Cette remarquable adaptabilité des êtres humains face aux changements climatiques et aux événements tels que l'éruption du Toba est à souligner. À cette époque, l'Europe était plongée dans une ère glaciaire, tandis que l'Afrique traversait une période de sécheresse intense, parfois appelée le Big Dry  ("grand sec"), qui équivaut climatiquement aux glaciations en Europe. Cette période glaciaire, résultant des cycles de Milankovitch, a perduré de 115 000 ans jusqu'à il y a environ 10 000 ans. Les Homo sapiens ont su s'adapter à ce climat aride en Afrique et ont résisté à l'éruption du Toba, bien que les effets précis de cette éruption sur eux ne soient pas entièrement connus, il est clair que les Homo sapiens étaient une espèce extrêmement adaptable, capable de vivre dans des environnements très variés, et ont même contribué à la sixième extinction massive des espèces. Cette adaptabilité constitue une preuve supplémentaire de l'extraordinaire capacité d'adaptation de notre espèce, à l'exception notable des bactéries, parmi la plupart des formes de vie sur Terre.

Pensez-vous que c’est une découverte révolutionnaire ? 

Non, ce n'est pas totalement révolutionnaire. Il y a deux éléments à comprendre. Premièrement, nous sommes confrontés à une période extrêmement sèche en Afrique, où l'adaptation est possible presque partout. Deuxièmement, l'impact du Toba reste largement débattu ; certains affirment qu'il a agi comme un véritable goulot d'étranglement pour l'humanité, tandis que d'autres contestent cette théorie. Ce débat demeure ouvert, mais il est indéniable que les humains de cette époque étaient incroyablement adaptables.

Pour ma part, ce qui a le plus attiré mon attention, c'est l'aspect des pointes de flèches. Bien qu'il soit difficile d'arriver à une conclusion définitive, les chercheurs eux-mêmes admettent que ces pointes pourraient également avoir été utilisées par des enfants pour la pêche, plutôt que pour la chasse. Ce serait lié à la concentration des humains le long des cours d’eau dans le cadre de cette période de grande sécheresse. 

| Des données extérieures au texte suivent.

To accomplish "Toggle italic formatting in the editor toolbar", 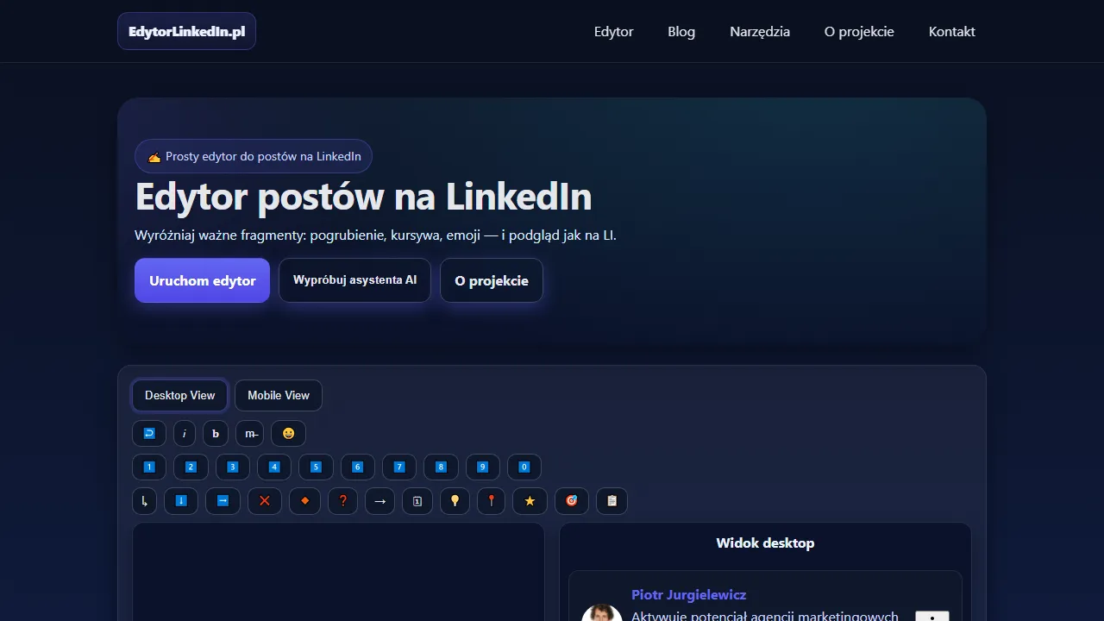I will [184, 433].
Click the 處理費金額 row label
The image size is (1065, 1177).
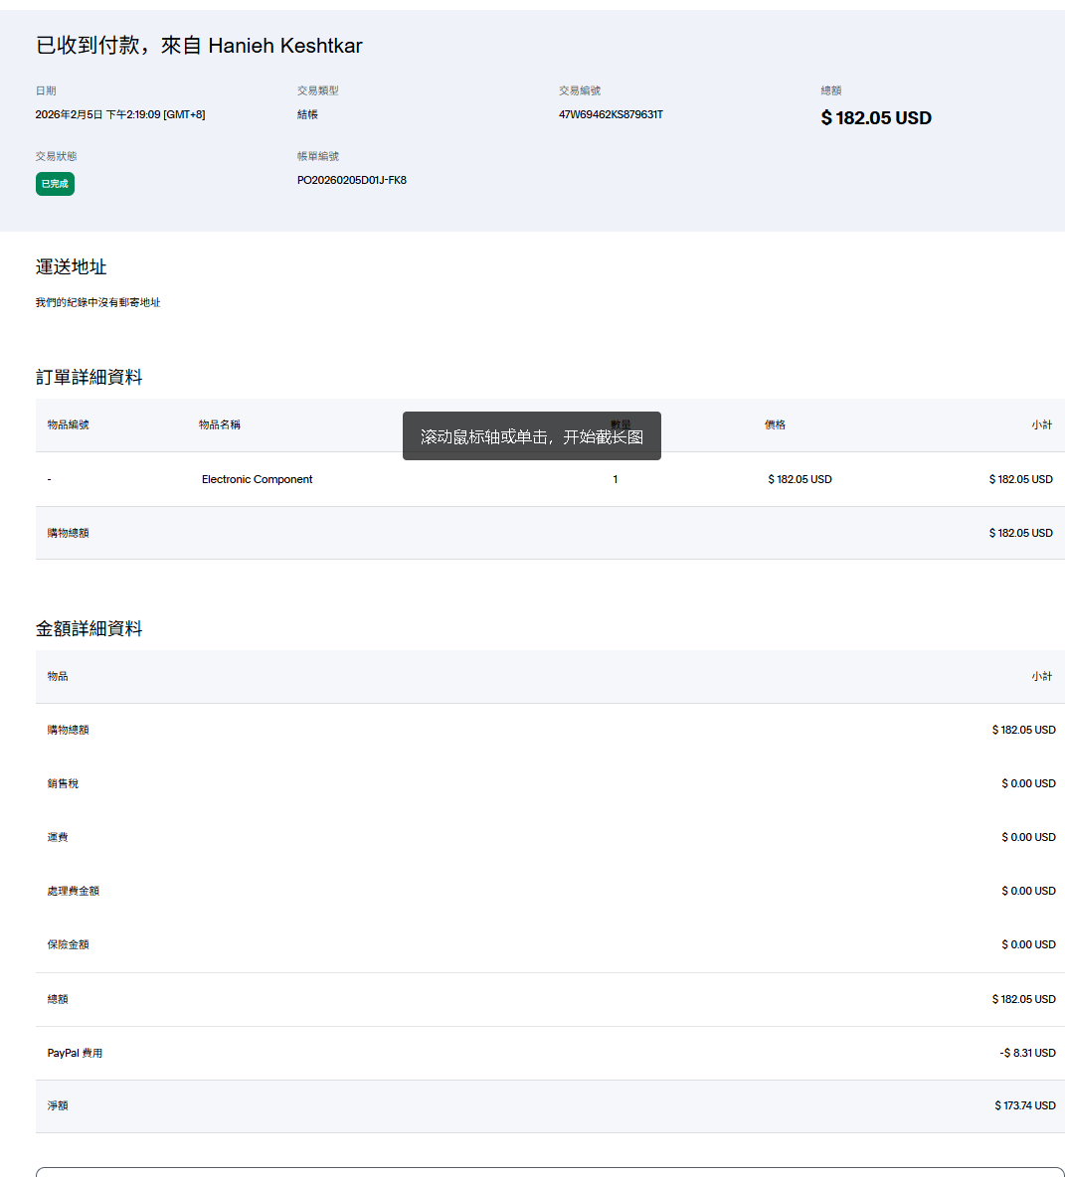[73, 891]
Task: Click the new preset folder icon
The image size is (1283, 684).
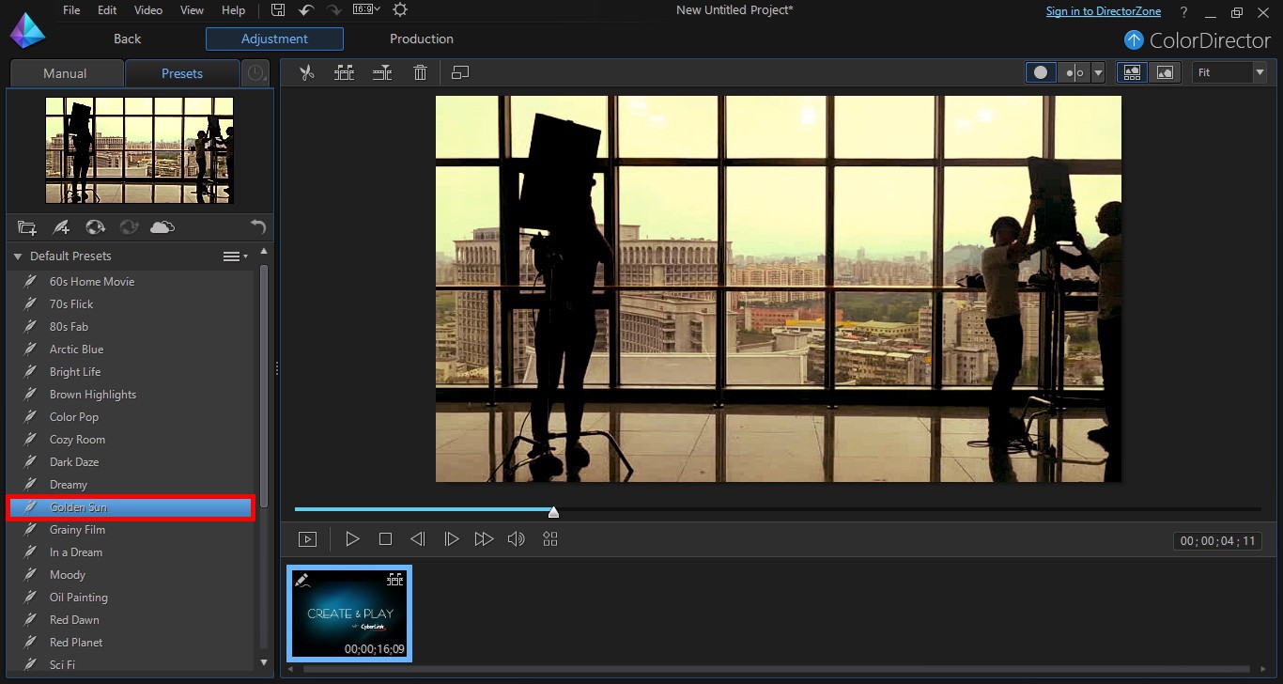Action: [27, 227]
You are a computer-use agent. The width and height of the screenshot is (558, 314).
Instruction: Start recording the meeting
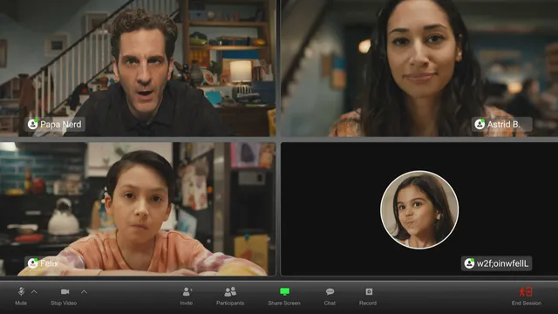pyautogui.click(x=368, y=297)
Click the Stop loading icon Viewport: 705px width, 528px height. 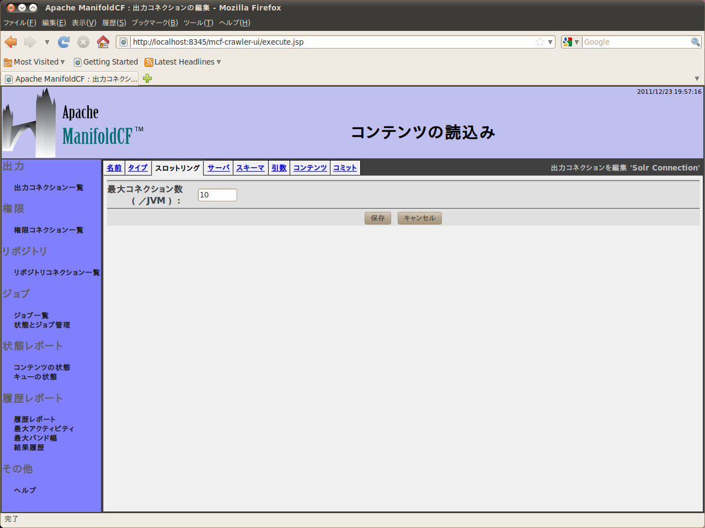pos(83,42)

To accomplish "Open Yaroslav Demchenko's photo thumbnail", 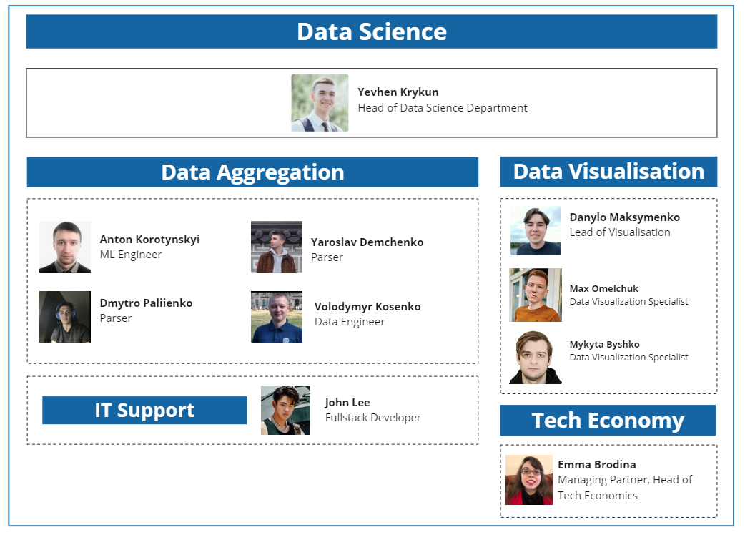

La question de l'arc reste sujette à débat. En effet, il existe trois principales méthodes pour lancer une arme : l'arc, le lancer à la main, ou l'utilisation d'un propulseur, ce dernier étant largement documenté dans l'Europe préhistorique et ayant été utilisé pendant longtemps par les aborigènes australiens. Sachant cela, il est difficile de déterminer exactement comment ces petites pointes étaient utilisées. Les chercheurs émettent l'hypothèse qu'étant donné le contexte très sec et la possible disparition des gros animaux, ces pointes étaient peut-être utilisées pour la pêche.

Dans ce cas, il n'était pas nécessaire de viser à longue distance. À partir de là, l'idée émerge que les déplacements potentiels des sapiens sortant d'Afrique, étant donné la localisation en Afrique du Nord-Est, auraient pu se faire le long des cours d'eau. Ce raisonnement est en partie induit par l'éruption volcanique.